なお、浅香先生のご寄稿、2011年6月8日付「がん医療の今」No.75「胃がん撲滅プロジェクト『わが国からの胃がん撲滅は可能か?』
http://www.com-info.org/www_test/medical.php?ima_20110608_asaka も併せてご高覧いただきますようお願いいたします。
(會田 昭一郎)

北海道医療大が、全国的にも珍しい在学生を対象にした「がん予防プロジェクト」に取り組んでいる。肺がん予防のための喫煙者ゼロ運動を進めるほか、新年度からは、新入生全員に胃がんの原因となるピロリ菌検査を行う。プロジェクトを発案した浅香正博学長は「学生が将来、日本人に多い肺と胃のがんで命を落とす可能性を限りなくゼロに近づけたい」としている。(編集委員 岩本進)

歯学部など医療系学部を擁する同大でのプロジェクトは、消化器内科医でピロリ菌研究などの第一人者でもある浅香学長が着任した2016年から始まった。

このうち「喫煙者ゼロプロジェクト」では学生や教職員でつくる見回り組織が、禁煙エリアでの喫煙者に注意を呼び掛けるなど啓発活動を展開。17年春には敷地内の喫煙所を廃止した。

浅香学長は入学式後の講話や講義で学生にたばこの害を説明するほか、昨年12月には自身が執筆した「喫煙ストップ」を呼びかける冊子を学生・教職員全員に配布。啓発の成果もあり、17年度の学生の喫煙率は5・4%と前年度の9・4%を下回ったという。

新年度からの「胃がん予防プロジェクト」では、毎年、新入生の血液検査を行い、胃の粘膜にすみつくピロリ菌の有無を調べる。今年は4月の健康診断で新入生約800人を検査。1人千円程度の費用は大学が負担する。感染者には同意を得た上で札幌市北区の同大病院で内視鏡検査と除菌治療を行う。約5千~6千円の窓口で支払う診療費などは大学が負担する。横浜市立大も新年度から新入生らを対象に同検査を行う予定だが、全国の大学でもまだ珍しい取り組みという。

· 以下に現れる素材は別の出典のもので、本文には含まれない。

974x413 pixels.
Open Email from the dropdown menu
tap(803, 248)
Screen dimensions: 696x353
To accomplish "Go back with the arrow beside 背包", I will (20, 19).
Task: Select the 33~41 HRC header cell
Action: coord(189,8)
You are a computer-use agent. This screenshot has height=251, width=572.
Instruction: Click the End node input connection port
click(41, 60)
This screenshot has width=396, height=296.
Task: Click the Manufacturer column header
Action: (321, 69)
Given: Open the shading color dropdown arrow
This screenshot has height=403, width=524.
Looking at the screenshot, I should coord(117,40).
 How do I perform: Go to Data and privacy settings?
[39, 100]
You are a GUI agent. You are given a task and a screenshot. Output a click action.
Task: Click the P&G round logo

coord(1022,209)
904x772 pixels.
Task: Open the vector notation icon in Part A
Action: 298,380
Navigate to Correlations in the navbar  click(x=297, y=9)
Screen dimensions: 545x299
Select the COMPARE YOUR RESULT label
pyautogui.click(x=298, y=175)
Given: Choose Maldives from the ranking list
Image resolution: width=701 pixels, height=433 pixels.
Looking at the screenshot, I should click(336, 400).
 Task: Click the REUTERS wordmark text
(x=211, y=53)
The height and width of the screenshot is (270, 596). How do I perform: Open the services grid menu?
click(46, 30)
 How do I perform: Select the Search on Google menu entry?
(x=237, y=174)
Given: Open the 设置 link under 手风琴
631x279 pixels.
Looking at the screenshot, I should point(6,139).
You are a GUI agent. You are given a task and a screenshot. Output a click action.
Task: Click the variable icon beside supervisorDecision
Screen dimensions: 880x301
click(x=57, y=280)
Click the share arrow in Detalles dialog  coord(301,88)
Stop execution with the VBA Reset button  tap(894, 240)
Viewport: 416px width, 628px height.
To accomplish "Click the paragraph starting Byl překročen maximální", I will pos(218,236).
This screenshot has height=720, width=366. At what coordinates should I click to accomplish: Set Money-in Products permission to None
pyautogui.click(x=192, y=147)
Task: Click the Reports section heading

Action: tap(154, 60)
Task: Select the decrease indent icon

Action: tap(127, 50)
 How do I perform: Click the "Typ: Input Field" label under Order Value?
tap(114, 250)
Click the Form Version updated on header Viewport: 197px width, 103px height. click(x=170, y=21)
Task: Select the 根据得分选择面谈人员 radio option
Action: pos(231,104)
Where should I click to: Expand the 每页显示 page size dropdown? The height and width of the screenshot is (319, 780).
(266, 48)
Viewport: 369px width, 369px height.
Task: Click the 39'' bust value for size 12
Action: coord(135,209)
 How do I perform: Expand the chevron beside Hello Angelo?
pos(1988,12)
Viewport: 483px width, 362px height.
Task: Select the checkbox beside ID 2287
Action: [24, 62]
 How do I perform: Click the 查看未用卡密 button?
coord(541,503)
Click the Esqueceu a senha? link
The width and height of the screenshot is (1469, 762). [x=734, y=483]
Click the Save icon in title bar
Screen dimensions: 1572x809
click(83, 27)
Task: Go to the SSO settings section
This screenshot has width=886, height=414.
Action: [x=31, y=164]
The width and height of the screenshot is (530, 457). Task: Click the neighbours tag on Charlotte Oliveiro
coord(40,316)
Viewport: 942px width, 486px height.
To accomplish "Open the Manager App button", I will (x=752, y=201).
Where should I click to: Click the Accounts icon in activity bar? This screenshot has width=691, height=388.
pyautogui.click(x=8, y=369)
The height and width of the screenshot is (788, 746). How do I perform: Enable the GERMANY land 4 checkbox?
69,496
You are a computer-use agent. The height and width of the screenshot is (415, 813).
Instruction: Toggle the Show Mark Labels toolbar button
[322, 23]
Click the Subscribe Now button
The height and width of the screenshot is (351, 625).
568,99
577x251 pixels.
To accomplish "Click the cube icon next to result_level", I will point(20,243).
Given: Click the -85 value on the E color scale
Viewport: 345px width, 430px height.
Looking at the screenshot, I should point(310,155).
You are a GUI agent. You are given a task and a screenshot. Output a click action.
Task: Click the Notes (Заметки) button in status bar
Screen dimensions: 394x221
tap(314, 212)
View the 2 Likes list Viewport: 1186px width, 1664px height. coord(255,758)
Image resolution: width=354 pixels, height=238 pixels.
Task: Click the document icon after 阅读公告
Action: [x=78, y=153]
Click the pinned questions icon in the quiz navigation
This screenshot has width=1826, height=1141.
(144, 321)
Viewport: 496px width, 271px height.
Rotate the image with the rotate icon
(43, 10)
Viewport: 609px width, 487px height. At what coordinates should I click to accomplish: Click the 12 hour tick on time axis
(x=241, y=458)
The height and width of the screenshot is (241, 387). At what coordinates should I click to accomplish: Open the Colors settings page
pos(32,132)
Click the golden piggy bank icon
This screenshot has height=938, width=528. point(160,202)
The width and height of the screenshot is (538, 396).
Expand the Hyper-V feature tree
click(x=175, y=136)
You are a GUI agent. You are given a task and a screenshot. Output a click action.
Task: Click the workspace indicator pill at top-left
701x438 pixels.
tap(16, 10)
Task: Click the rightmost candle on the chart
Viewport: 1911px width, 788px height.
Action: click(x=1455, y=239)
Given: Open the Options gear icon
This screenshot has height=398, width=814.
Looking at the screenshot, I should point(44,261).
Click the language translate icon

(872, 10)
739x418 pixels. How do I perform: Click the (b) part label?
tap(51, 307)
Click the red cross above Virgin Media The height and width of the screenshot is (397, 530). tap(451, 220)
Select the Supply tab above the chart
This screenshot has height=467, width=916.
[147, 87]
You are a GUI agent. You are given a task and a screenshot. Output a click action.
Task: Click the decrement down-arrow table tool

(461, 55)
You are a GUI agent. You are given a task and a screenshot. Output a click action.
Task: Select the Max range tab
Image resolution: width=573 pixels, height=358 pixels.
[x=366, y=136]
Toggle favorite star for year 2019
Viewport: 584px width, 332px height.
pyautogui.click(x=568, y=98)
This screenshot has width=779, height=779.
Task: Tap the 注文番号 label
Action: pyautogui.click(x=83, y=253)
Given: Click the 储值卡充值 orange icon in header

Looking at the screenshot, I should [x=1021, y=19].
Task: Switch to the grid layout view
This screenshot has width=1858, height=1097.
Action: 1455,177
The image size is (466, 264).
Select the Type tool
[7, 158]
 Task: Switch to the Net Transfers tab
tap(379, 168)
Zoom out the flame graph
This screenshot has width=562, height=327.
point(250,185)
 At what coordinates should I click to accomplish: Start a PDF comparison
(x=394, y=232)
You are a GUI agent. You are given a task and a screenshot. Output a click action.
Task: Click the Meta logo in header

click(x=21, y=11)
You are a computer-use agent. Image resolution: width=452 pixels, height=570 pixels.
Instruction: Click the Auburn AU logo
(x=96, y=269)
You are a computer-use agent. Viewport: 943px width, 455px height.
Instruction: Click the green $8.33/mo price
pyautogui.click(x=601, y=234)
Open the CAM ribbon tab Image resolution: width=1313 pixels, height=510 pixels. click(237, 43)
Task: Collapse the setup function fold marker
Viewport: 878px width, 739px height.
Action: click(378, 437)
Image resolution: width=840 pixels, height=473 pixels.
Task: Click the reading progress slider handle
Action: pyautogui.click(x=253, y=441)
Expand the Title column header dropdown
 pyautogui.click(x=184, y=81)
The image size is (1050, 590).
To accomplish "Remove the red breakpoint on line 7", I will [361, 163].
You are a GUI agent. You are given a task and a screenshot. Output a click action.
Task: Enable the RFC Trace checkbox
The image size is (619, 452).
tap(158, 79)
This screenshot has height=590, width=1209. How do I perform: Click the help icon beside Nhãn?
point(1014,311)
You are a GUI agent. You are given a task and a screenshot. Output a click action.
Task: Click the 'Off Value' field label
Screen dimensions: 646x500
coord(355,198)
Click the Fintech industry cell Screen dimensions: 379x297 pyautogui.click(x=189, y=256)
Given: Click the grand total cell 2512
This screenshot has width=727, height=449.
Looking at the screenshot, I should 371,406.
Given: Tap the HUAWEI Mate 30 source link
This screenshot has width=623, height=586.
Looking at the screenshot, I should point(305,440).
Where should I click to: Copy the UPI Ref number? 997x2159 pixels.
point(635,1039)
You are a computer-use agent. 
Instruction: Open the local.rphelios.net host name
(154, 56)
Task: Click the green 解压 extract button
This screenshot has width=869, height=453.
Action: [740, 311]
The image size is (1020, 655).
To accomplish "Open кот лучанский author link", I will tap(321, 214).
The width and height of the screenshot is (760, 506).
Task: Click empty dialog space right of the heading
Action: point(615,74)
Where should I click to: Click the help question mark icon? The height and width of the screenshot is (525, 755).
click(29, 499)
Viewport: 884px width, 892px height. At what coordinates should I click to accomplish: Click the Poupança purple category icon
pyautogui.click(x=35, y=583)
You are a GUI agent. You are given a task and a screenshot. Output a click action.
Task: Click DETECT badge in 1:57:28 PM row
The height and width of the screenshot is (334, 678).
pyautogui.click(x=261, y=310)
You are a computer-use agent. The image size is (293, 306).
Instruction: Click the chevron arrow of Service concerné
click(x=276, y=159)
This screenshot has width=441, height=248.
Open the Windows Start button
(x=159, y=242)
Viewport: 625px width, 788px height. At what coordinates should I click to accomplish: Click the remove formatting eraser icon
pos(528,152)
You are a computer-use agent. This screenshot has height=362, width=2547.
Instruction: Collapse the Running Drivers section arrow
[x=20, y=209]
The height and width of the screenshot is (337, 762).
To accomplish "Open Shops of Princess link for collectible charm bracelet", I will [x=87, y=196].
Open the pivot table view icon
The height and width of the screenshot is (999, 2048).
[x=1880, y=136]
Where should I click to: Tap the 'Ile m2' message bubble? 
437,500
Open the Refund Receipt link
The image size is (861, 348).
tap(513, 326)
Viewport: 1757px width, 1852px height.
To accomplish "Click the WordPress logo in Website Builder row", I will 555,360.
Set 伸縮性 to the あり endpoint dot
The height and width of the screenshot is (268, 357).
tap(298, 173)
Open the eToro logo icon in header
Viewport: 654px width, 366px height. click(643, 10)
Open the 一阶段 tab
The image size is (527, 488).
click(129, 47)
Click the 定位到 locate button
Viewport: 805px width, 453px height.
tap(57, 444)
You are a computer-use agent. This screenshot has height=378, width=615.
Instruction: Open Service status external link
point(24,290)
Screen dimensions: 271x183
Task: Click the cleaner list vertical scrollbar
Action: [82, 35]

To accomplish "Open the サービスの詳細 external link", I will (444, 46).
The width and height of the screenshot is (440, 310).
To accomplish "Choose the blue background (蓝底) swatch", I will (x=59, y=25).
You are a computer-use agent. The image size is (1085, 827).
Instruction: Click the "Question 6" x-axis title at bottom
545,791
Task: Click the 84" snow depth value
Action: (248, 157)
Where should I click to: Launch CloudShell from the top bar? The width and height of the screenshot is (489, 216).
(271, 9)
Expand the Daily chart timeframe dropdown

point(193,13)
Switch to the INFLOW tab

浅香学長は「たばこは肺がんなどさまざまな病気の原因になる。ピロリ菌も20代で除菌すれば将来ほぼ100パーセント胃がんにならない」と説明。国立がん研究センターの津金昌一郎・社会と健康研究センター長は「大学時代は喫煙や飲酒を始める時期。若い時にがんの正しい知識とがんを予防する生活習慣を身に付けることは大切で、同様の取り組みが全国に広がることを期待したい」と話している。